Data contracts have been the talk of data town for the last year – and with good reason. Building high quality data is consistently top of the priority list for data teams. The most common data quality obstacle is upstream teams introducing unexpected errors such as changing the meaning of an event or renaming a column.
Data mesh, data contracts and shifting ownership to data producers has been presented as the solution. Data teams have largely brought into this promise but only a fraction can confidently say that they’ve seen the expected impact from their efforts. One of the reasons for this is that contracts introduce yet another technical and organisational burden for already stretched engineers.
With dbt 1.5 and the support for data contracts, data teams have the opportunity to roll out contracts themselves. While it doesn’t solve the full problem it provides a way to enforce quality at the intersection of teams that can be rolled out in days instead of months.
In this article we’ll walk through
- Why (and why not) to use data contracts
- How to implement data contracts in dbt 1.5
- Activating ownership with dbt tests and data contracts in Synq
Why do we need data contracts
Once data teams start to implement testing and alerting on the data warehouse they realise that the majority of issues can be traced back to upstream sources and teams.
Issues introduced by upstream teams are often particularly painful and have magnifying effects such as
- Data consumers using wrong data as upstream teams unintentionally introduce issues
- The data team ending up spending most of their time working reactively dealing with dozens of data alerts
- Time wasted chasing upstream teams and trying to find the right owner
“Because data producers never agreed to manage data quality on behalf of analytics, ML, or other data-centric use cases they quickly run into a ‘fire alarms without a fire-department situation.’ We become great at detecting problems no one has the capacity to fix.” – Chad Sanderson, COO of Data Quality Camp
Data contracts are similar to an API agreement between upstream engineering teams who own production services such as instrumentation of events in a mobile application and data teams who are consuming the data downstream. With data contracts teams can agree on the shape of data across schematic and semantic dimensions. For example, a field containing a phone number can be defined to only allow for integers or a customer_id field can be defined to never be null.
With a contract, at least in theory, engineering teams are now enforced to provide data that conforms with rules they’ve agreed to — and thus hopefully saving the data team a lot of hassle down the road.
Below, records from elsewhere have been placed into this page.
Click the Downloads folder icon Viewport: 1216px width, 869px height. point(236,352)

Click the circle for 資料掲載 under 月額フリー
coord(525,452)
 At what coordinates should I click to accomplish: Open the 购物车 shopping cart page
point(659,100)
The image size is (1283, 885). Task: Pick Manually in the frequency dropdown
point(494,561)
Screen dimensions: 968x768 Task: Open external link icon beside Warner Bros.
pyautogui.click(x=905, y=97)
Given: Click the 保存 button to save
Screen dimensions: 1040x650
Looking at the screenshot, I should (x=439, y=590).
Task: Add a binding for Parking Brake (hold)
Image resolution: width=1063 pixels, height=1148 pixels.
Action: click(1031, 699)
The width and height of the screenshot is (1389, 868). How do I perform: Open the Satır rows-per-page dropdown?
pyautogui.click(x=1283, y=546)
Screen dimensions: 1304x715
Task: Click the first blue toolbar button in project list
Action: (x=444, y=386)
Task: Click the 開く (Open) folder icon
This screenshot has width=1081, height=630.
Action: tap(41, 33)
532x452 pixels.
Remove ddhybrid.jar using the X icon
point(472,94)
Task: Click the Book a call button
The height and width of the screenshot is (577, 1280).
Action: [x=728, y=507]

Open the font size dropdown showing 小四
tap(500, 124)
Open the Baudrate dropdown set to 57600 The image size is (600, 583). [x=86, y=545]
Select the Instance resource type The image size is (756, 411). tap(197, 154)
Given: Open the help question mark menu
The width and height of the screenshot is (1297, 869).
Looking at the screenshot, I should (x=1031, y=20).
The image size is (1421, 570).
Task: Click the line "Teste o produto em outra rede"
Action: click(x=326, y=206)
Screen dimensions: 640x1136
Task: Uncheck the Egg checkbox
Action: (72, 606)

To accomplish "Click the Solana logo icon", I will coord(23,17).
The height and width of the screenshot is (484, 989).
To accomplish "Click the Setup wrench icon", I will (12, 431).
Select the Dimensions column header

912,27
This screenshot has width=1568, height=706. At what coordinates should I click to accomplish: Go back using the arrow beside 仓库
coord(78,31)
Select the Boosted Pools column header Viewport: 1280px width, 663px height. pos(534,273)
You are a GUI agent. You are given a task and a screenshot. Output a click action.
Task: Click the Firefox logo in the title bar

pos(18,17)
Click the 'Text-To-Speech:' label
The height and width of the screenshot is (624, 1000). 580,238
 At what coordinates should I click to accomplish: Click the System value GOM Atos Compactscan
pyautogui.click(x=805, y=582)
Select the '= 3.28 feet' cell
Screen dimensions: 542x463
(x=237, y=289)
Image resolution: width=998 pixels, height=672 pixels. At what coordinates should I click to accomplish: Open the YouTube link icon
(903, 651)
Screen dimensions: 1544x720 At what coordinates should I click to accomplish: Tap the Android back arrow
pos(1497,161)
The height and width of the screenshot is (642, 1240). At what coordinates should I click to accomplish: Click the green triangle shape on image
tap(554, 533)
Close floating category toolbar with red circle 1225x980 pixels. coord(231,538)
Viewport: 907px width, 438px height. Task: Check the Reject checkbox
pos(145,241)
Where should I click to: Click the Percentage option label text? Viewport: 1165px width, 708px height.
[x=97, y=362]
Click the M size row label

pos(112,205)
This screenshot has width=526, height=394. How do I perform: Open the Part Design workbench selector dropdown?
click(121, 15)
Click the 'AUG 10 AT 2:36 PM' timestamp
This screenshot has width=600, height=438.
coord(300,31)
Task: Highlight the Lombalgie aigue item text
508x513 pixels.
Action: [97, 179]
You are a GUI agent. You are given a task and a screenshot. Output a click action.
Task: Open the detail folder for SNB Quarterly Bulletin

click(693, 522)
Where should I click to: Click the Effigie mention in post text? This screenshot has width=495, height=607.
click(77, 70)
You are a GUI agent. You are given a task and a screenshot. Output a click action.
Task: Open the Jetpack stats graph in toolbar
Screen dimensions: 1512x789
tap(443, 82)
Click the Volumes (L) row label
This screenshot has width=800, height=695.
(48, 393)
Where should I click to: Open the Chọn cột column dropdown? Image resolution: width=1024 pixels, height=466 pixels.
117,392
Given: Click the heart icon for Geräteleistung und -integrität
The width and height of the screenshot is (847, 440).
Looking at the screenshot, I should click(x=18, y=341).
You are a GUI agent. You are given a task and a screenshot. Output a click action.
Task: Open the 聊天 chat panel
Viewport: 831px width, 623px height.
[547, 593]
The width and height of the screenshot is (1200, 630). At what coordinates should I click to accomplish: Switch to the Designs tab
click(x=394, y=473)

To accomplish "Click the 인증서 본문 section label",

Why contracts are hard in practice
Many data contract initiatives get stuck at the drawing board, take much longer than initially planned and fail to have the intended impact.
The problem is twofold
- Technical – there’s no set technical framework for how data contracts should be designed or implemented and they end up on the backlog of already busy engineers
- Cultural – engineers are often not incentivized to care about an entirely new set of alerts and issues from data systems they don’t always feel directly responsible for
Where should data contracts sit
Most data contracts initiatives focus on the contract between upstream data producers and data teams. The contract is enforced before data is ingested into the data warehouse and creates explicit rules to prevent data that’s in breach of the contract from being ingested. But contracts can also be created at intersection of data models.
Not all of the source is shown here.